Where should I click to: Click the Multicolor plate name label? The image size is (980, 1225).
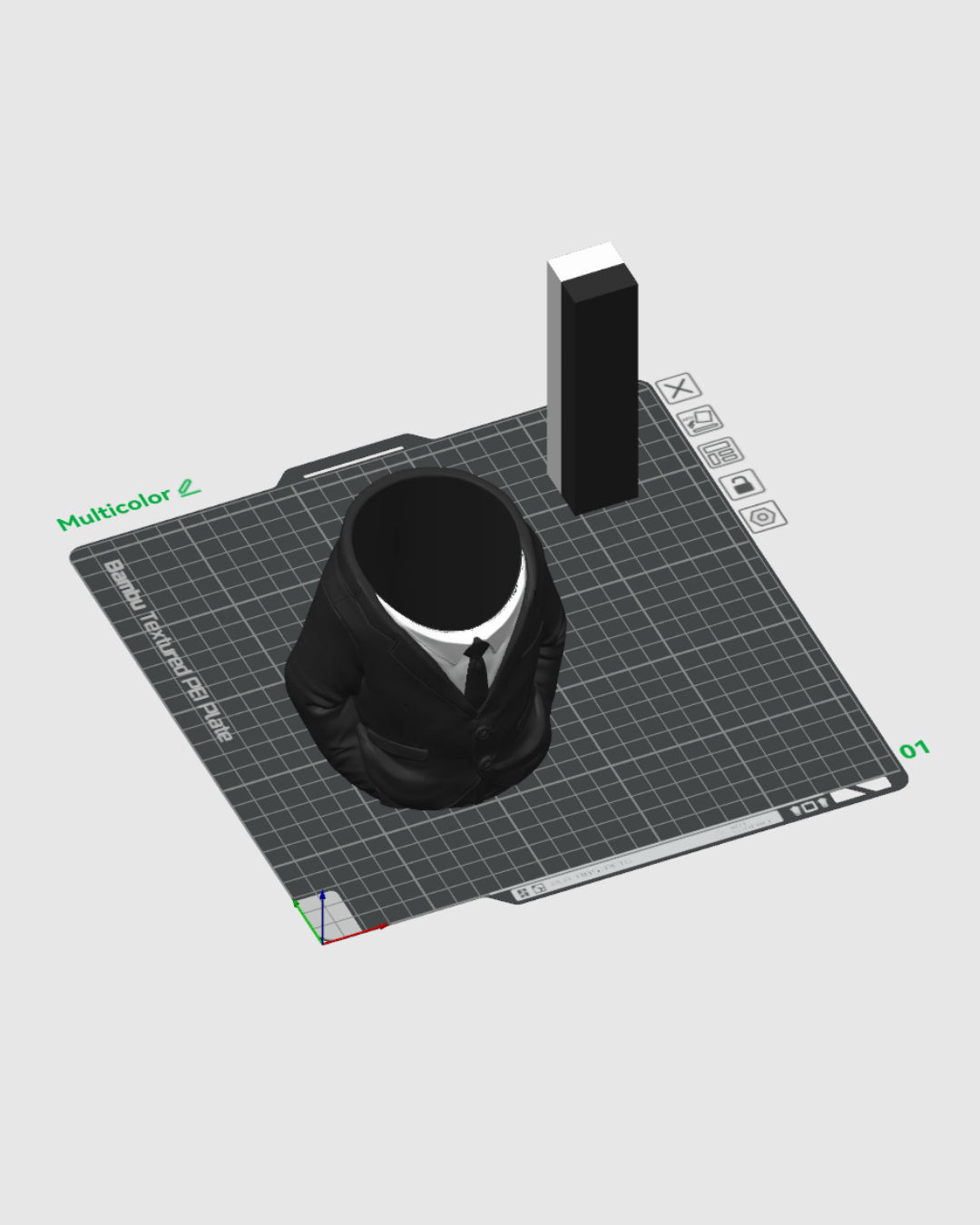click(x=113, y=509)
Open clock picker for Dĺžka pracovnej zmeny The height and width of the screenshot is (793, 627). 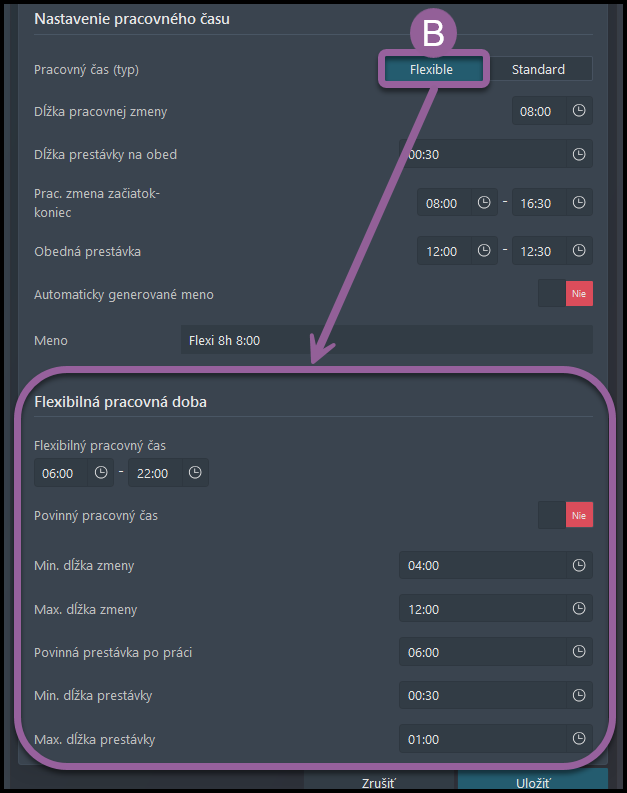579,111
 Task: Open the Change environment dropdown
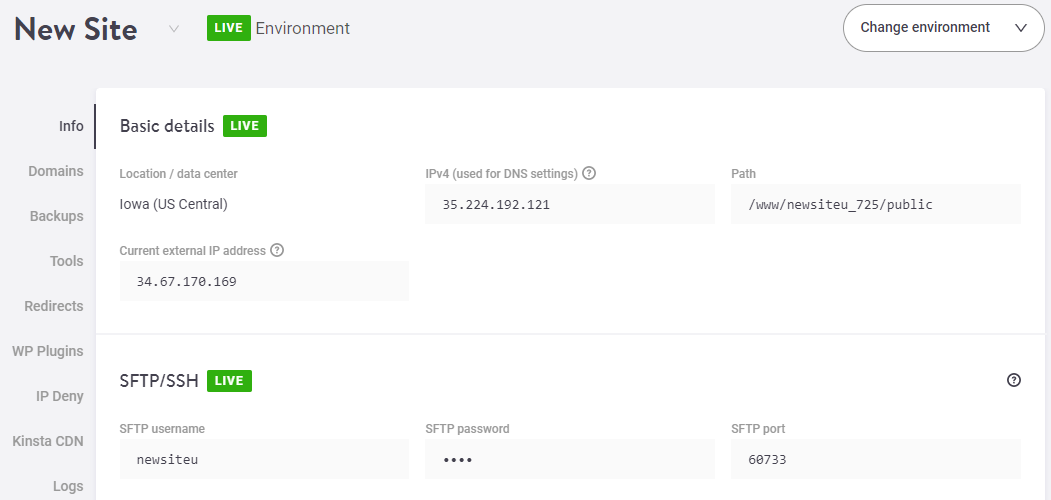click(x=943, y=27)
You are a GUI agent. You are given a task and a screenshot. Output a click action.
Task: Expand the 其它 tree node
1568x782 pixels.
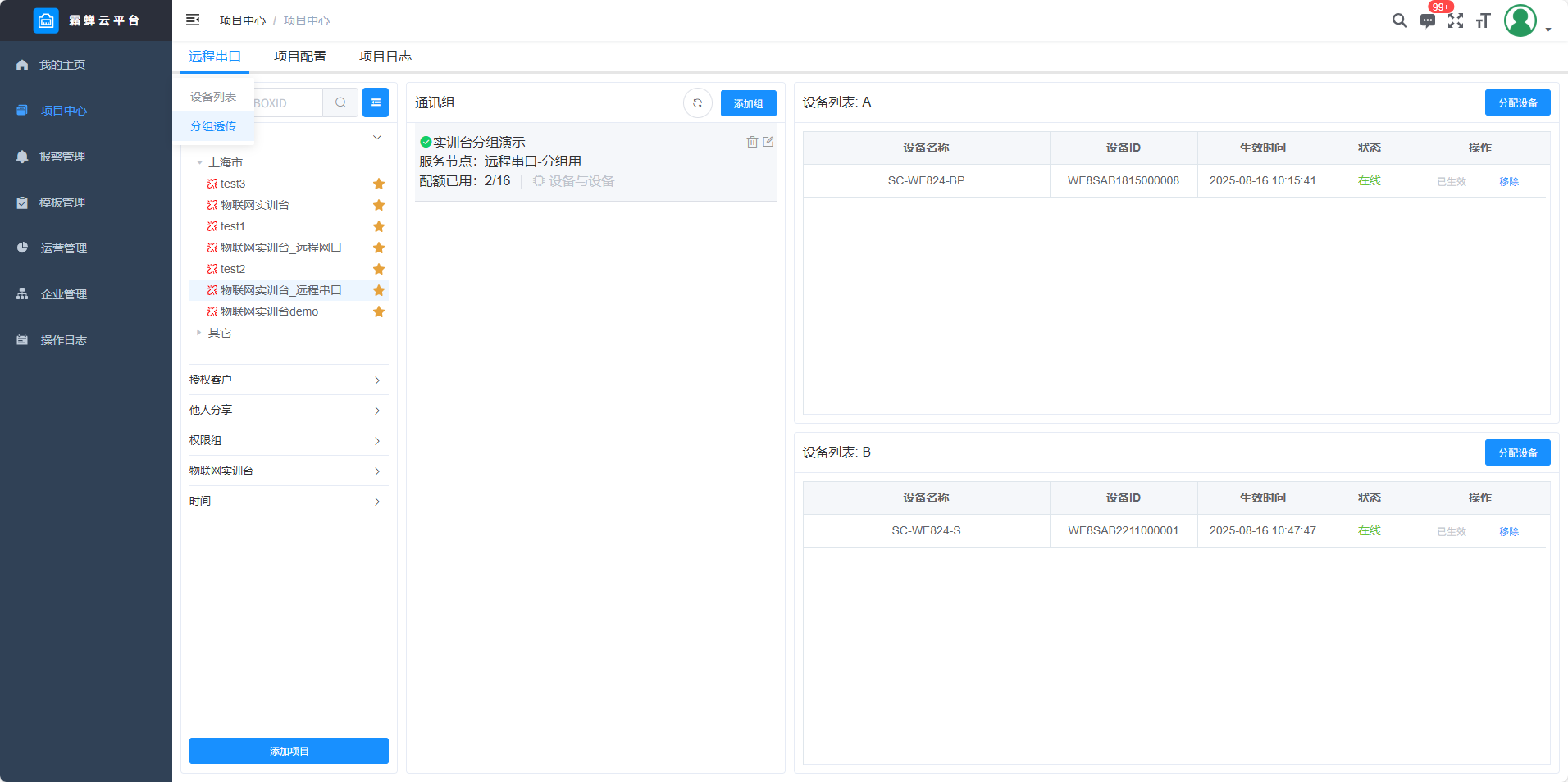[x=198, y=333]
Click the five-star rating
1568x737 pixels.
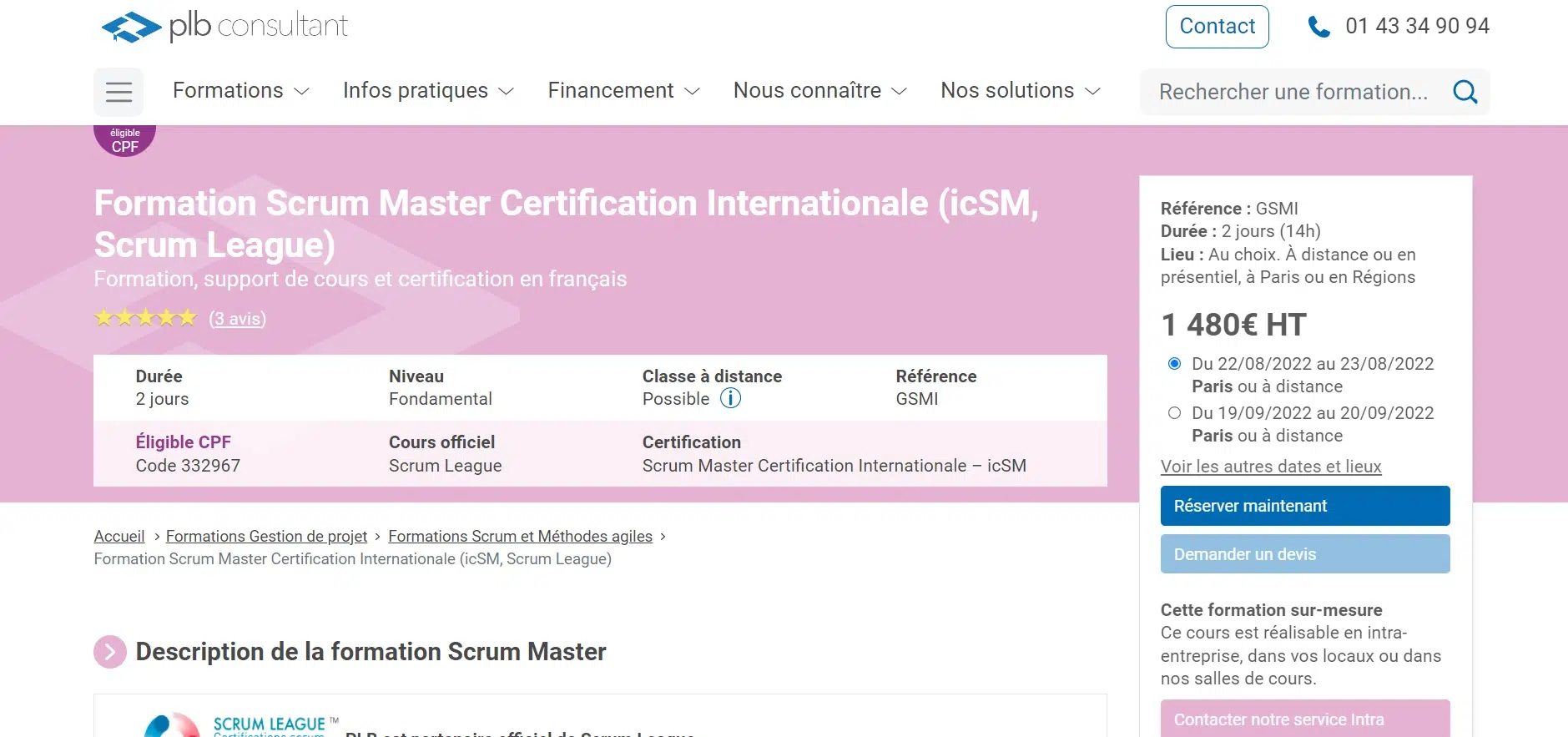click(145, 318)
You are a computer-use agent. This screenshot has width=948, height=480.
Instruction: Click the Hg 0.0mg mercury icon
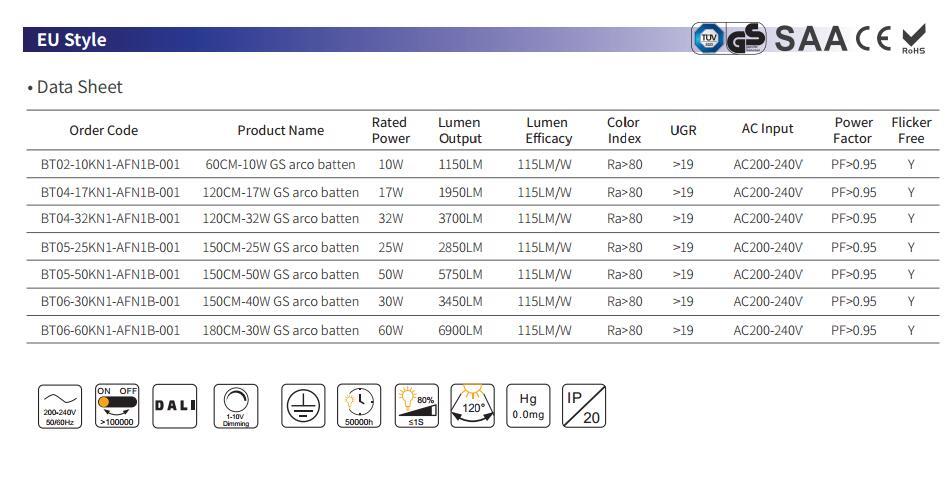(x=528, y=406)
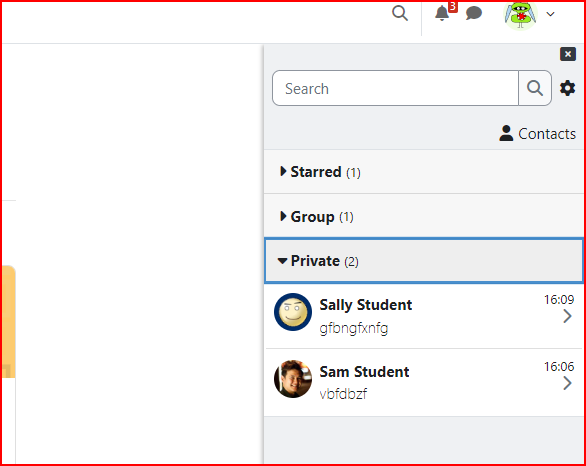Expand the Group conversations section
The image size is (586, 466).
click(423, 216)
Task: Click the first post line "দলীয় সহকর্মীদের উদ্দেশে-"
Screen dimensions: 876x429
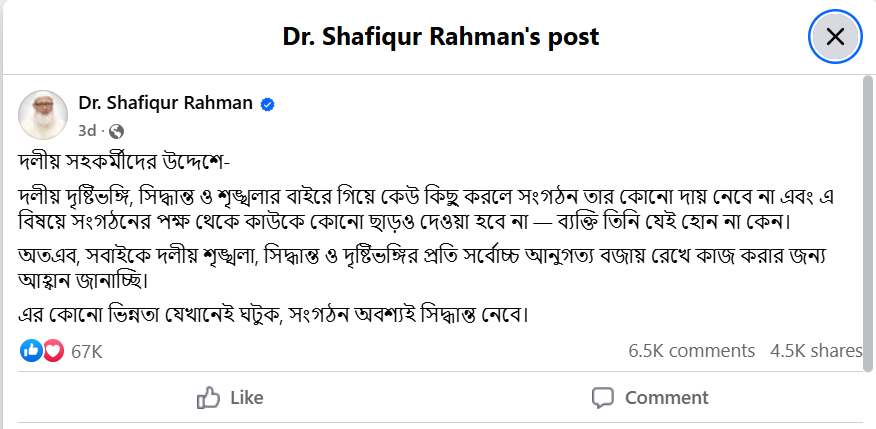Action: pos(126,162)
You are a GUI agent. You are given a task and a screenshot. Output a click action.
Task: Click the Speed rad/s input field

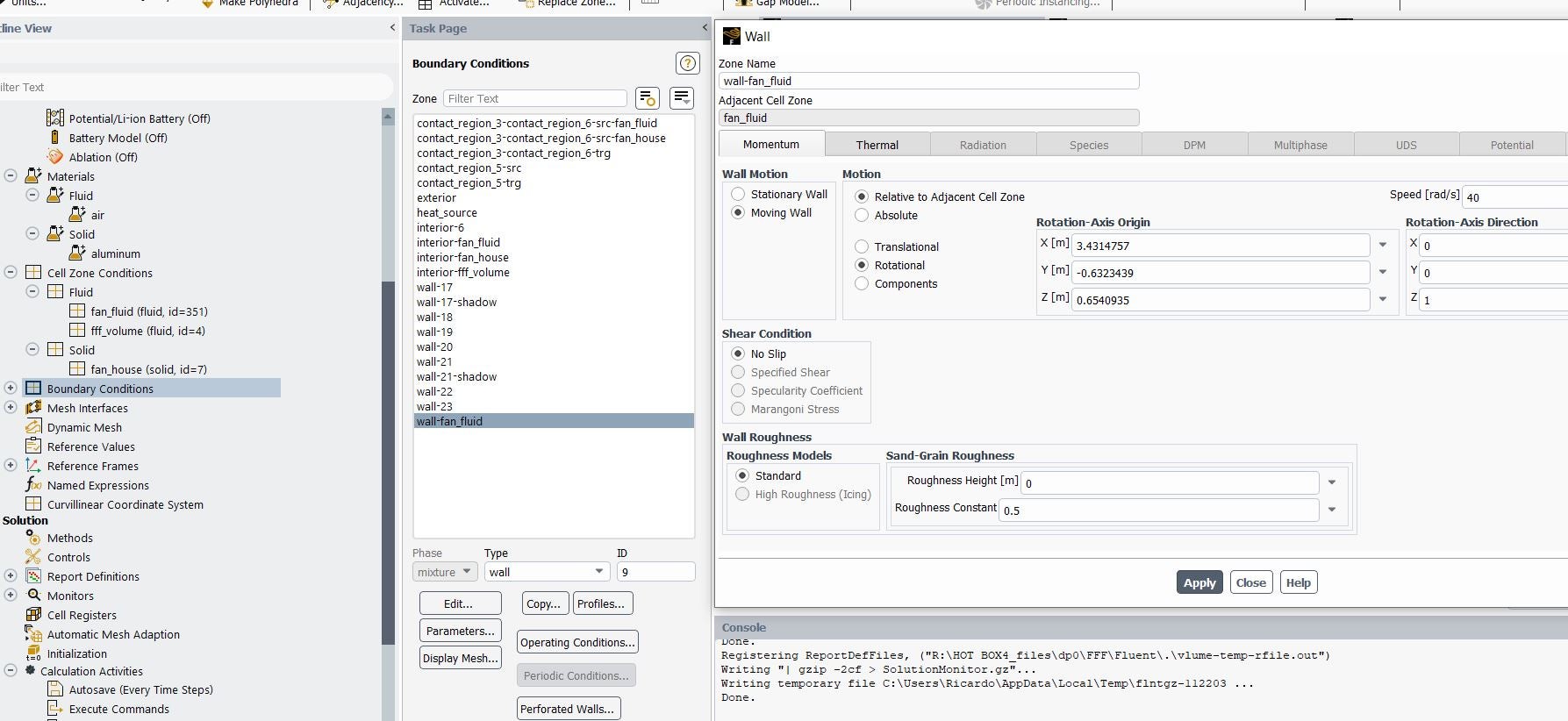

Required task:
Can you copy the data line for line, beginning at the line that has "Click the five-star rating" and stopping after the line that has "Action: pos(126,162)", with the pictures left out?

Full response:
Click the five-star rating
1568x737 pixels.
click(145, 318)
You are a computer-use agent. This screenshot has width=948, height=480.
Instruction: Click the Hg 0.0mg mercury icon
(x=528, y=406)
Expand the Group conversations section
The image size is (586, 466).
click(423, 216)
Task: Click the first post line "দলীয় সহকর্মীদের উদ্দেশে-"
Screen dimensions: 876x429
Action: pos(126,162)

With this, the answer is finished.